A Handshake Is Risky Business

Buy-Sell Agreement: Purpose, Problems, and Process

Unfortunately, handshake deals often fail and leave shareholders with few, if any, good options. A Buy-Sell agreement is a very important contract to protect shareholders against this risk. A few key provisions are: providing liquidity at fair terms with reasonable price; a funding mechanism affordable to the firm; restricting who can own shares. The agreement should be in place BEFORE a trigger event occurs (i.e. death, disability, divorce, bankruptcy, and firings to name only a few).

Think of the buy-sell as pre-nuptial agreement among shareholders. Trigger events create a buyer and a seller and the potential for conflict.

The buy-sell is vital for legal, tax, insurance, and valuation contingencies. Yet in our appraisal work many buy-sell agreements are either non-existent or outdated, and fail to address company changes such as ownership, size, valuation metrics, etc. Valuation is a typical focal point in litigation: buyers want a lower price, sellers a higher price. Language that isn’t clear as to level or standard of value, will likely go to court where value gets diluted.

There are three types of buy-sell agreements: formulas, fixed-price, and valuation process. Formulas and fixed-price agreements are easy to understand and less expensive. However, simplicity often fails to capture the economic value of the business. A full valuation process, done by an accredited appraiser, is a much more robust way to understand business value.

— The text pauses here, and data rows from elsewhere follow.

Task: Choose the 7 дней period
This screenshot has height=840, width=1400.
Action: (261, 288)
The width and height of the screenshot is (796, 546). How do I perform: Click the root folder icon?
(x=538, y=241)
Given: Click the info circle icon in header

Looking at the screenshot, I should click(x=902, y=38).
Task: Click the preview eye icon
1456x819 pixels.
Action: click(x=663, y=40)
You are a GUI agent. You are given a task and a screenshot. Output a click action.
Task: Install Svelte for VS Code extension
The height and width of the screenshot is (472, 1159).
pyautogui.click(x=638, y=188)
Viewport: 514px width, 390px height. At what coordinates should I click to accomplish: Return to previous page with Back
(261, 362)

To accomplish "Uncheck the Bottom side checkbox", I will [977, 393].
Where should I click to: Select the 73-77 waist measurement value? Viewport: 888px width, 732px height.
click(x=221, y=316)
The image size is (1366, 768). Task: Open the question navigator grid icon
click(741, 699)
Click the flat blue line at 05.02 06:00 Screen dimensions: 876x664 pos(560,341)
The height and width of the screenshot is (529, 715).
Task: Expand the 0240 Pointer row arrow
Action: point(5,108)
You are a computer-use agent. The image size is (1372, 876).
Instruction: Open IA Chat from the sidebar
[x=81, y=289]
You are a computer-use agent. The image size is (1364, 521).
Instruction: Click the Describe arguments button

Buy-Sell Agreement Reviews

A buy-sell agreement is a legal document drafted by an attorney. Generally, lawyers aren’t immersed in the nuances of valuation theory and its language. Often they will address valuation with a “multiple” of EBITDA or some other simplied rule of thumb. Simple doesn’t always result in an accurate assessment of business value. We can advise from a business, economic, and valuation perspective recommending changes to areas which could become problematic. It’s a sound practice to have the business valued as industry or economic conditions change. The buy-sell should also be reviewed to ensure it’s current.